Mi trattengo dall'alzare gli occhi al cielo e porto una mano tra i suoi capelli ancora bagnati, scompigliandoglieli e carezzandoli. «Sai...» inizio a dire, la mente persa tra i pensieri.
«Cosa?» mi chiede, ma più per farmi intendere di starmi ascoltando e di continuare che non per altro.
«Sta andando tutto troppo bene» gli dico, mordicchiandomi il labbro inferiore, una leggera agitazione addosso.

«E non è meglio così?»
«Certo che sia meglio così, ma...» dico e poi sbuffo, girandomi nella sua direzione così da incontrare i suoi occhi chiari, «Ma non cambia il fatto che mi sembri strano sia così.»

Aggrotta la fronte e «Cosa c'è di strano?» mi domanda.
Mordicchio con ancora più foga il labbro inferiore e sospiro. «Nella mia vita difficilmente va tutto così bene. Solitamente, appena raggiungo quel barlume di felicità, qualcosa di brutto accade. Va sempre così» gli rivelo, passandomi la lingua sulle labbra doloranti a causa dei troppi morsi – miei e di Michael – e secche a causa del caldo che sta imperversando la città.

«Questa volta non andrà così» mi dice e c'è una certa sicurezza nella sua voce che mi rassicura, e c'è una certa sicurezza nella sua mano stretta sul mio fianco, e nella sua gamba attorno al mio corpo.
Annuisco con fare debole e mormoro un semplice «Va bene».
«Sì?» si assicura, incrociando il mio sguardo e guardandomi in modo dolce.
«Sì.»

💭

Ovviamente Michael si sbagliava. Ma apprezzo tuttora lo sforzo e l'impegno.

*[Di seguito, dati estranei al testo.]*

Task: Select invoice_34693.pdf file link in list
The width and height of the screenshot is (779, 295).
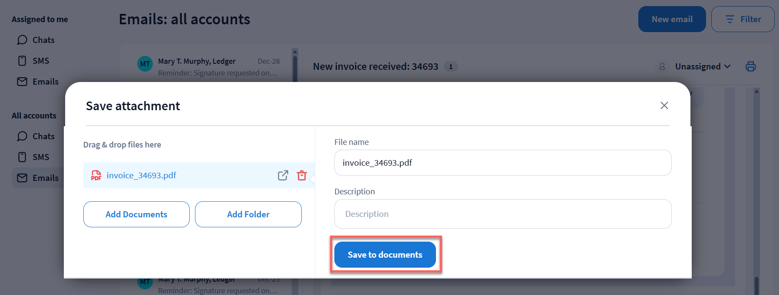Action: pos(141,175)
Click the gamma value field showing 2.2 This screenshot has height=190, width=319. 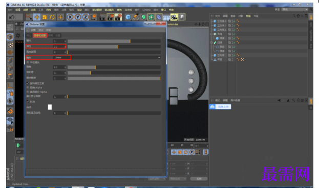pos(59,47)
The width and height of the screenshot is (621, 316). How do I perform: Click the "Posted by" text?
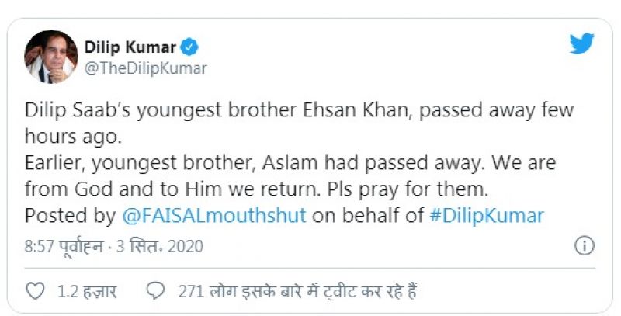coord(68,215)
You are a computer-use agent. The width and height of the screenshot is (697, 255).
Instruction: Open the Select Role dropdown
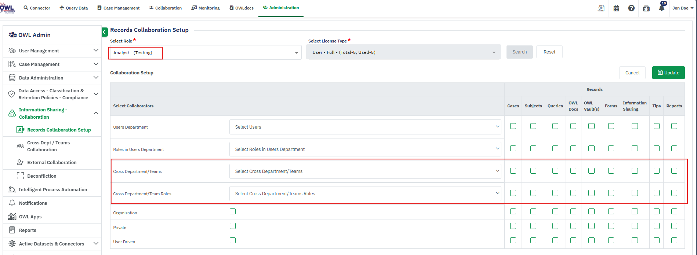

«La mia vita fa schifo al cazzo» mi lagno, piagnucolando sul divano in casa della mia migliore amica.

Difficilmente vengo in casa di Hailee, ma, quando lo faccio, sua madre si accerta che sfrutti ogni comfort possibile. Questo implica che Hailee deve per forza stare seduta per terra, perché sua madre crede che sia da maleducati occupare il divano quando c'è un ospite presente. Insomma, tutto il divano va all'ospite, a suo parere.